▶ **GIVEN PASSAGE**
** Start **

Tuesday, August 27, 2019

Getting a Rush from Rushdie


          I just read Salman Rushdie’s Midnight’s Children. Tristram Shandy meets Nabokov’s Ada meets Proust meets Gabriel García Márquez meets The Thousand Nights and a Night in Rushdie’s break-out novel, published in 1981, set in India, Pakistan, and Bangladesh, with the background of the first turbulent thirty years of freedom from the British raj, featuring hundreds of children born during the first hour of independence starting at midnight on August 15, 1947, all having superpowers. Telepathy is the power of the narrator, Saleem Sinai, who assembles the others in a telepathic conference that can never agree on anything because it represents, like modern India itself, too many languages, ethnic groups, religions, geographic regions, and points of view.
            Saleem is only thirty-one when he feels himself disintegrating and decides to tell his autobiography to his fiancée Padma Mangroli. She becomes, like the reader whom Tristram Shandy has dialogues with, the voice that urges him to get on with it.
But here is Padma at my elbow, bullying me back into the world of linear narrative, the universe of what-happened-next. “At this rate,” Padma complains, “you’ll be two hundred years old before you manage to tell about your birth.”
Actually it’s only a hundred and fifty pages until Saleem describes his birth, but first he tells of the courting of his grandmother by his grandfather and the story of their children and their children’s marriages. And Saleem likes to give hints of what will happen further along in the story, and to tell his tale as stories linked to other stories or nested within other stories, in the manner of the Arabian Nights. Saleem’s life is not, like Tristram’s bedeviled by his father’s odd philosophical notions, but is tied up with the history of modern India, with which he is coeval. He even has a letter addressed to Baby Saleem from Jawaharlal Nehru, telling him the he mirrors his country’s beginnings.

** End **

▶ **EXERCISE 1**
List the things that, according to the post about Midnight's Children, the telepathic conference represents too many of.

▶ **DATA ROWS**
** Start **

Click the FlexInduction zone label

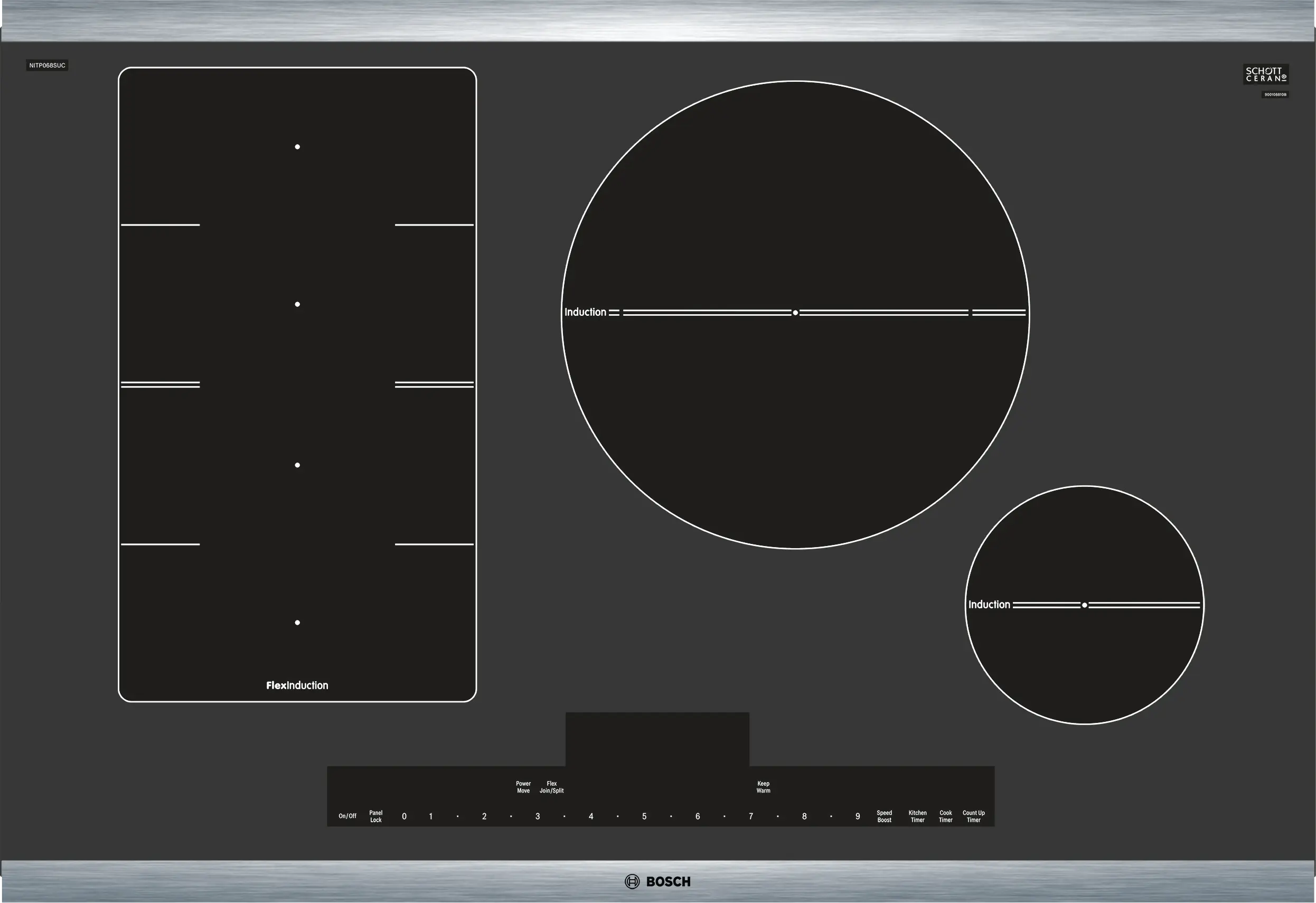coord(297,685)

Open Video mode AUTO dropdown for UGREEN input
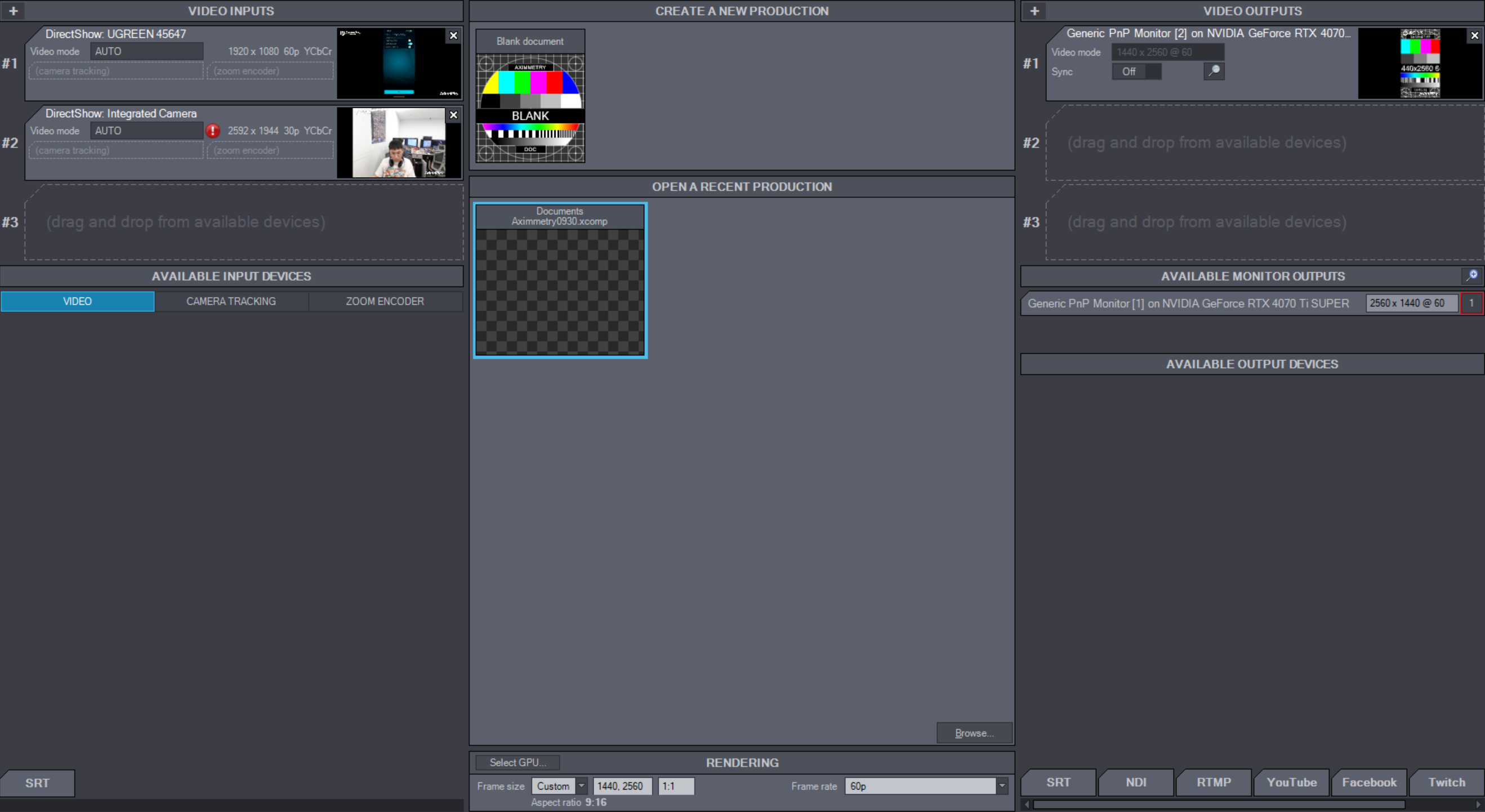pos(146,51)
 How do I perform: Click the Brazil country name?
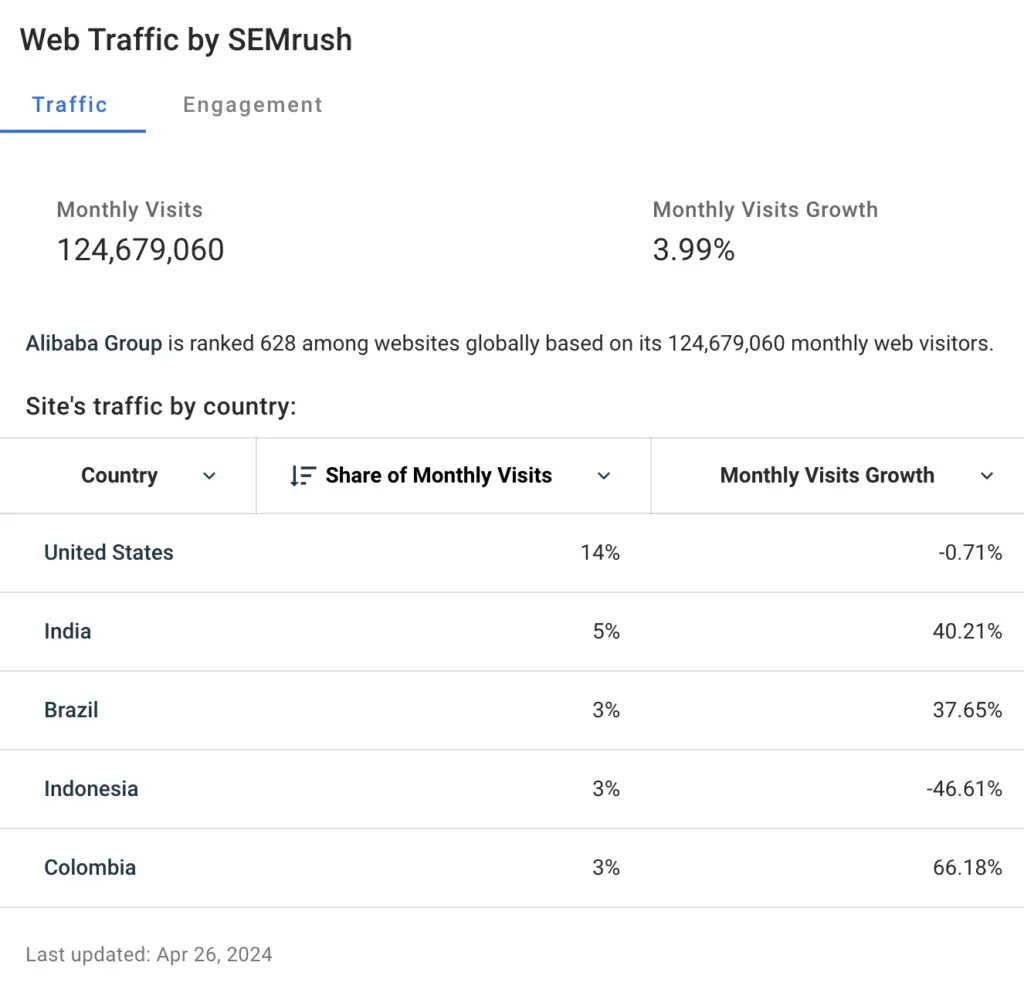point(71,710)
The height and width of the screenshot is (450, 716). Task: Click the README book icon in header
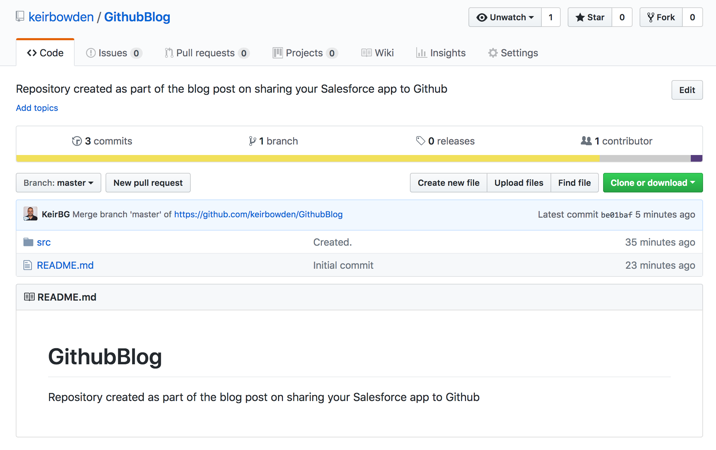29,297
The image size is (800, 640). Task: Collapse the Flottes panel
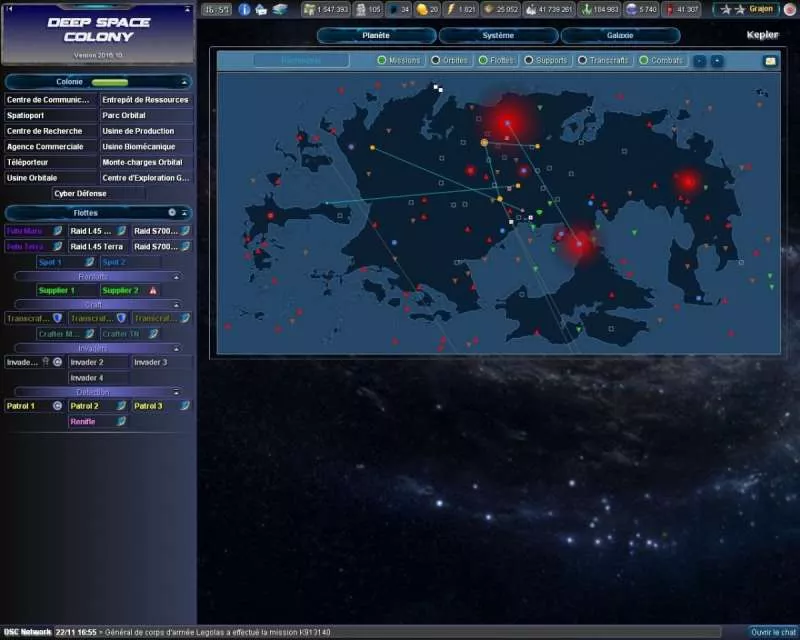185,214
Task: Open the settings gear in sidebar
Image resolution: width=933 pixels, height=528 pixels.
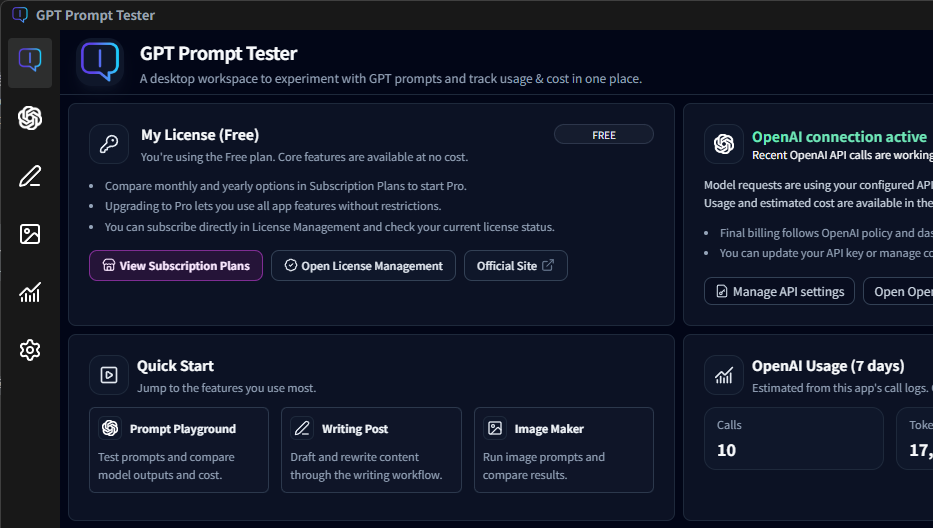Action: click(30, 350)
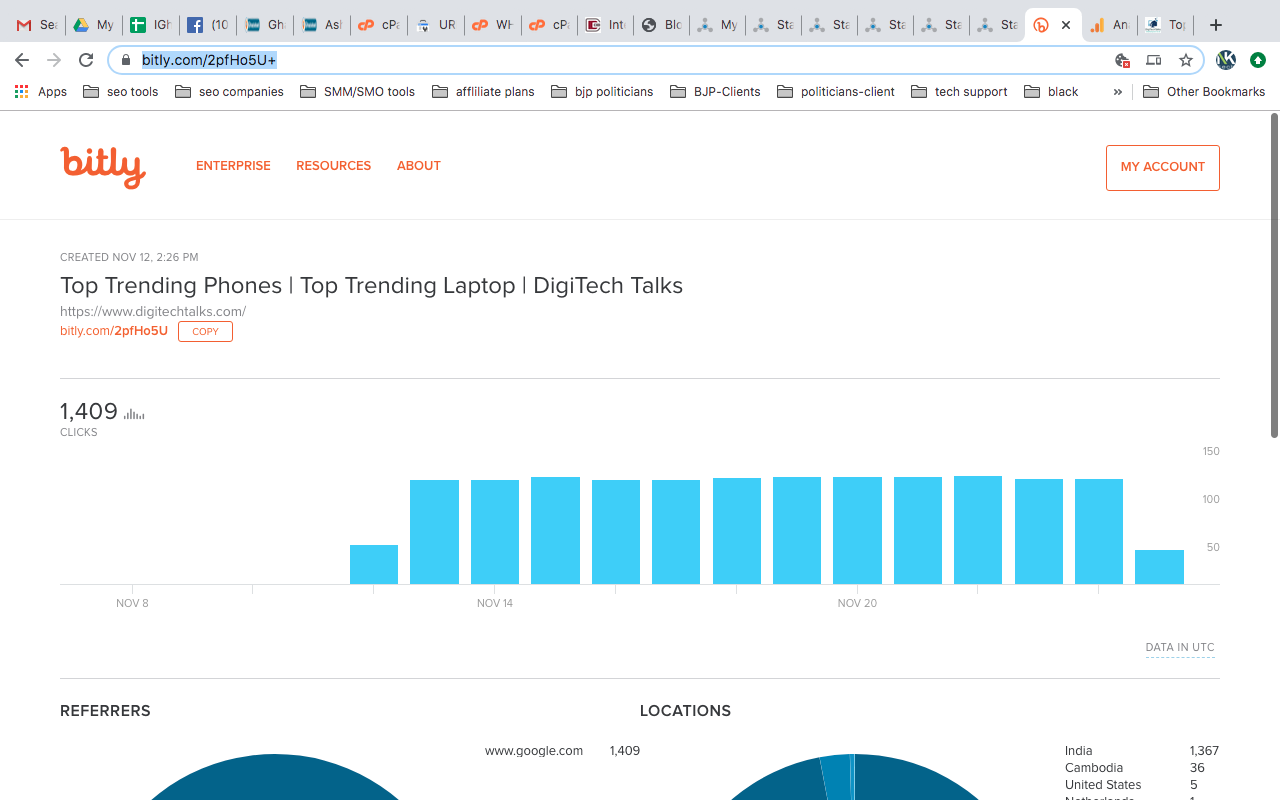Reload the page with the refresh icon
This screenshot has width=1280, height=800.
pos(86,60)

** End **

▶ **EXERCISE 2**
Turn the records into a Markdown table with the columns Row and Entry. Begin at the line that contains "The height and" and stop after the final line of the records, leaving out blank lines and the pictures.

▶ **TASK ANSWER 1**
- Languages
- Ethnic groups
- Religions
- Geographic regions
- Points of view

▶ **TASK ANSWER 2**
| Row | Entry |
|---|---|
| 1 | The height and width of the screenshot is (450, 716). Task: Click the README book icon in header |
| 2 | 29,297 |
| 3 | The image size is (800, 640). Task: Collapse the Flottes panel |
| 4 | 185,214 |
| 5 | Task: Open the settings gear in sidebar |
| 6 | Image resolution: width=933 pixels, height=528 pixels. |
| 7 | Action: click(30, 350) |
| 8 | Reload the page with the refresh icon |
| 9 | This screenshot has width=1280, height=800. |
| 10 | pos(86,60) |